Over twee weken ga ik dan weer terug naar 140 workout points, waarbij ik met minder verschil wil dalen (15 workout points per week), zodat ik hoger uit kom (95 workout points) aan het eind van de cyclus. Daarna wil ik de nieuwe cyclus beginnen met wederom een stijging van 60 workout points, naar 155 workout points. Ik train dan op een hoger niveau, tussen 155 en 95 workout points. Aangezien ik geen wedstrijden loop, zou dat zonder veel risico moeten kunnen.

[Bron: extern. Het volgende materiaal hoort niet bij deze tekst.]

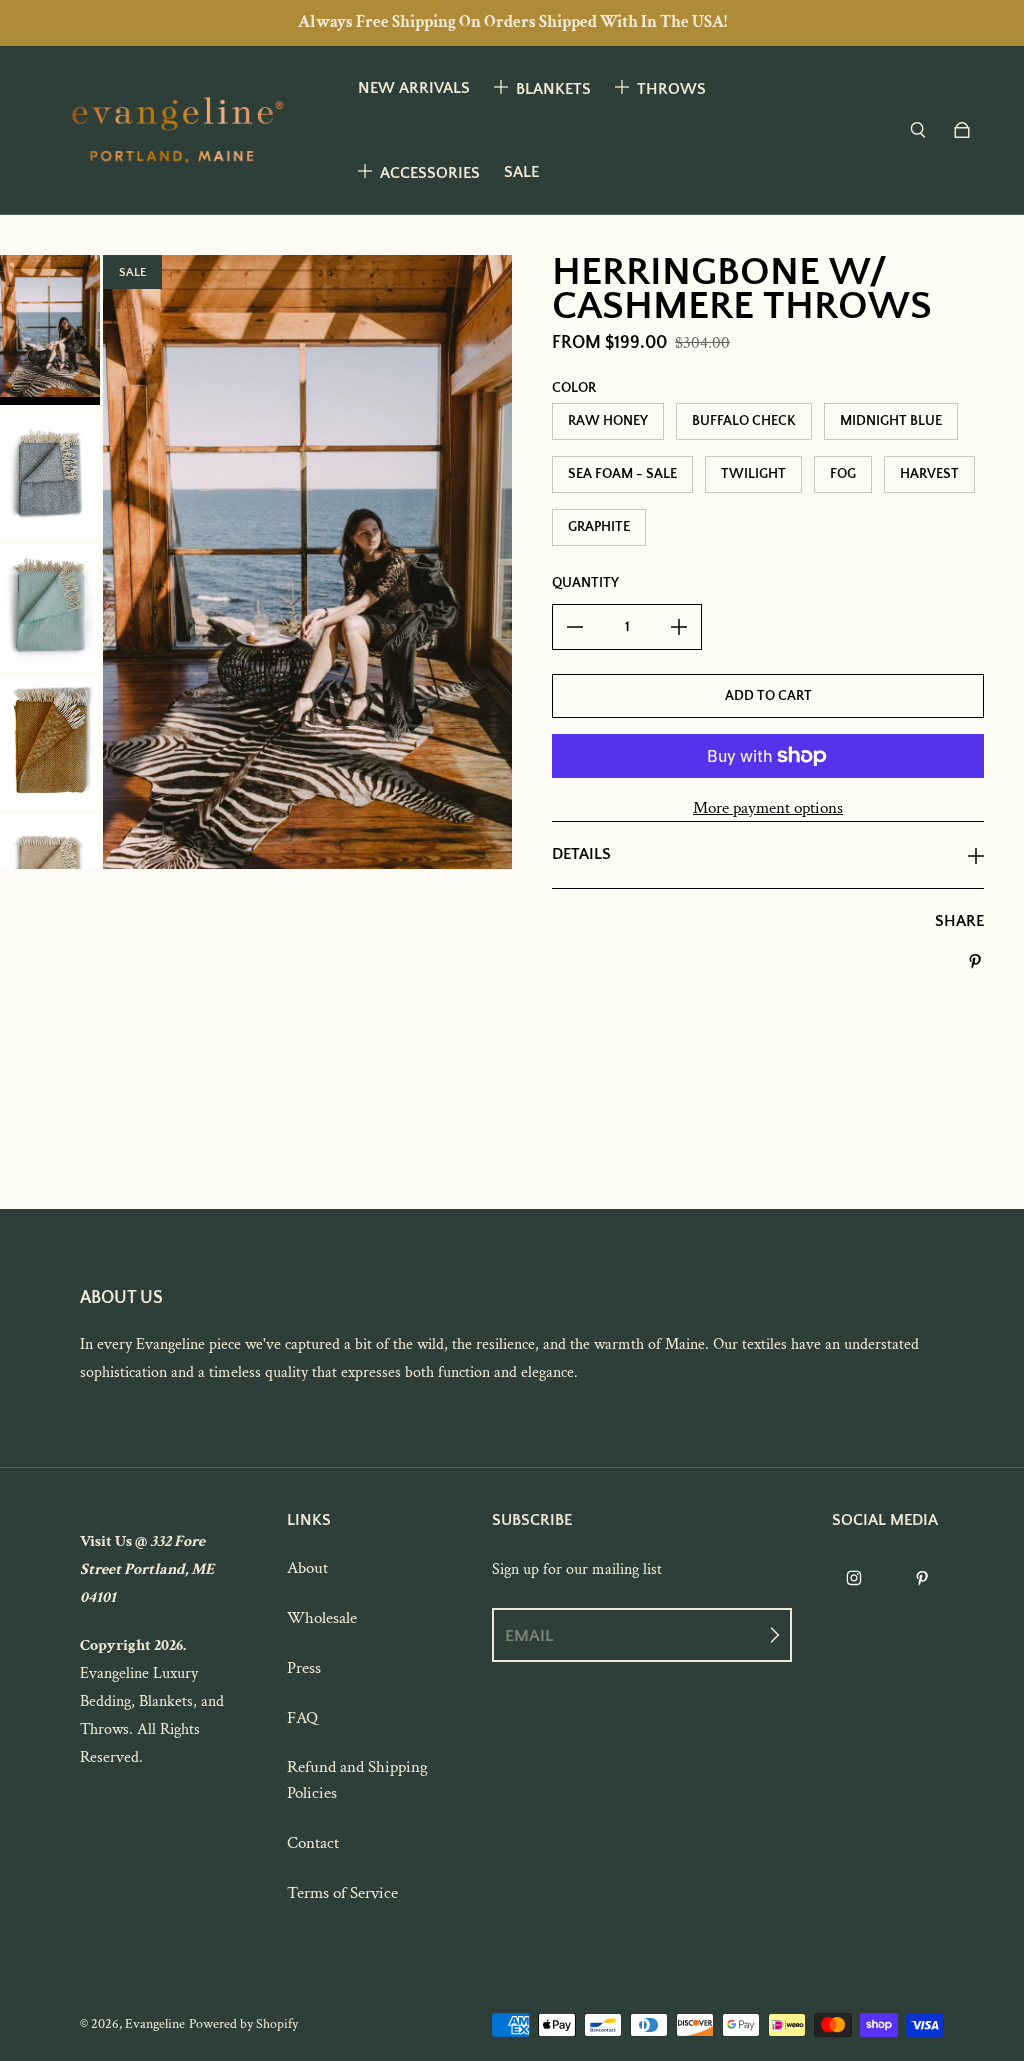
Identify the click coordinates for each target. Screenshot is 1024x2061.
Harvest (929, 474)
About (307, 1568)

Het schema voor deze week is als volgt.


ma -> 12 wp (baan)

  • 20 min inlopen -> 4 wp
  • 9 5 x 45 s op R-tempo -> 10 5,6 wp
  • 10 min uitlopen -> 2 wp

di -> 33 wp (clubtraining baan)

  • 20 min inlopen -> 4 wp
  • 2 km in 8:30 -> 8,5 wp
  • 6 min herstel -> 1,2 wp
  • 3 series -> 16,7 wp
  • … 500 (100), 400 (100), 300 (300) m
  • … in 2:00 (0:48), 1:36 (0:48), 1;09 (2:24)
  • … ofwel 4:45 (4:00) per serie -> 5,55 wp
  • 1 km uitlopen -> 1,2 wp

wo t/m vr rustdagen, zonder (veel) hardlopen (dat zal even wennen zijn)

do -> 4 6 wp (20' inlopen met de loopgroep op de baan, plus 10' op mezelf joggen)

za -> 48 wp (10 km wedstrijd)

  • 20 min inlopen -> 4 wp
  • 43 min wedstrijd -> 43 wp
  • 5 min uitlopen -> 1 wp

zo rustdag

Opmerking: “wp” staat voor “workout points”.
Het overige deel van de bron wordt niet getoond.